**Texto do documento**
* * * * * * *
Desde então, as autarquias podem funcionar como entidade fiscalizadora e de validação dos concursos, bem como publicitá-los. No entanto, a atribuição de concessões para exploração de casinos continua debaixo do chapéu do Governo central.
Portugal tem mais de uma dezena de casinos
Atualmente, Portugal, tem em funcionamento um total de 12 casinos e uma sala de máquinas de jogo: Casino de São Miguel, Casino de Vilamoura, Casino de Monte Gordo, Casino de Portimão, Casino de Espinho, Casino da Figueira da Foz, Casino do Estoril, Casino de Lisboa, Casino da Póvoa de Varzim, Casino de Tróia, Casino de Chaves e Casino da Madeira. São estes que, a título de contraprestação pela concessão da exploração de jogos de fortuna ou azar, devem o pagamento de contrapartidas financeiras.
A concessão da Solverde para o casino de Espinho, que está no centro da polémica, termina em dezembro, porque teve uma extensão no pós-pandemia definido pelo Governo para compensar as empresas que tiveram as portas fechadas durante os confinamentos. É como o Estado tivesse oferecido os dois anos da Covid-19 (2020 e 2021) às gestoras do jogo. Tanto a zona de jogo Espinho com as do Algarve e Póvoa de Varzim foram esticadas até 31 de dezembro de 2025. No caso do Estoril e da Figueira da Foz (Sociedade Figueira Praia, da Amorim Turismo) até já tinham tido direito a mais um ano antes das restantes, dado que as respetivas concessões acabavam em dezembro de 2020 e o concurso não foi lançado.
* * * * * * *
**Informação fornecida**
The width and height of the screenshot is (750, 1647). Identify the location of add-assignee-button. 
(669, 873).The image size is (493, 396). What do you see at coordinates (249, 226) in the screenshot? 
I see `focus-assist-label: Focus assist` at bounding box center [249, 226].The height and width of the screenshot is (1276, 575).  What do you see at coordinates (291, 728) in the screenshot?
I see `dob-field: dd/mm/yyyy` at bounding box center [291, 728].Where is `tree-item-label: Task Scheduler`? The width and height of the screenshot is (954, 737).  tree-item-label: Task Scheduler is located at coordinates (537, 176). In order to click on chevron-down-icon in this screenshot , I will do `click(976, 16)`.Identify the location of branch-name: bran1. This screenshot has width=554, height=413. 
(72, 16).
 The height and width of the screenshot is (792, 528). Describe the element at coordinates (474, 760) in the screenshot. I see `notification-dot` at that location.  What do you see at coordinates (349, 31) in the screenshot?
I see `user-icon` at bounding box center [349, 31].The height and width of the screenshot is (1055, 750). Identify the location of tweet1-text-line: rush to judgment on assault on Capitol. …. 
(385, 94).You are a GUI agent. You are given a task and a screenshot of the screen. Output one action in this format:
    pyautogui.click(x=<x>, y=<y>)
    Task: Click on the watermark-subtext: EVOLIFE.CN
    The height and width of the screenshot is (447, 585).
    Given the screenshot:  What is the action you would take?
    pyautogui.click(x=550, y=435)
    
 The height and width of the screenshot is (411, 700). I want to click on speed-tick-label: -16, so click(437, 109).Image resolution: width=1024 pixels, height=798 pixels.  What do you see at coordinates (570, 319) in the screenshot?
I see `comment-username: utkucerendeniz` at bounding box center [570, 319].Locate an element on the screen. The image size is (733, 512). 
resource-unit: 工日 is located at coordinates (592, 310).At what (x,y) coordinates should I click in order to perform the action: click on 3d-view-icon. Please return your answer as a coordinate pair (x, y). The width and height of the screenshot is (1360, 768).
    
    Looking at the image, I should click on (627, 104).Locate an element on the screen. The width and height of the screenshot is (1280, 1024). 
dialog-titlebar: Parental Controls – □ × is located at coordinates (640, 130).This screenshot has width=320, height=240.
* * * * * * *
**Questões de estudo**
• A. Imprima, do texto sobre os casinos, tudo desde "Portugal tem mais" até "de contrapartidas financeiras.".
• B. Segundo o texto sobre os casinos, quantos casinos estão atualmente em funcionamento em Portugal?

**Resultados por tarefa**
• A.
Portugal tem mais de uma dezena de casinos
Atualmente, Portugal, tem em funcionamento um total de 12 casinos e uma sala de máquinas de jogo: Casino de São Miguel, Casino de Vilamoura, Casino de Monte Gordo, Casino de Portimão, Casino de Espinho, Casino da Figueira da Foz, Casino do Estoril, Casino de Lisboa, Casino da Póvoa de Varzim, Casino de Tróia, Casino de Chaves e Casino da Madeira. São estes que, a título de contraprestação pela concessão da exploração de jogos de fortuna ou azar, devem o pagamento de contrapartidas financeiras.

• B. Estão em funcionamento 12 casinos, além de uma sala de máquinas de jogo.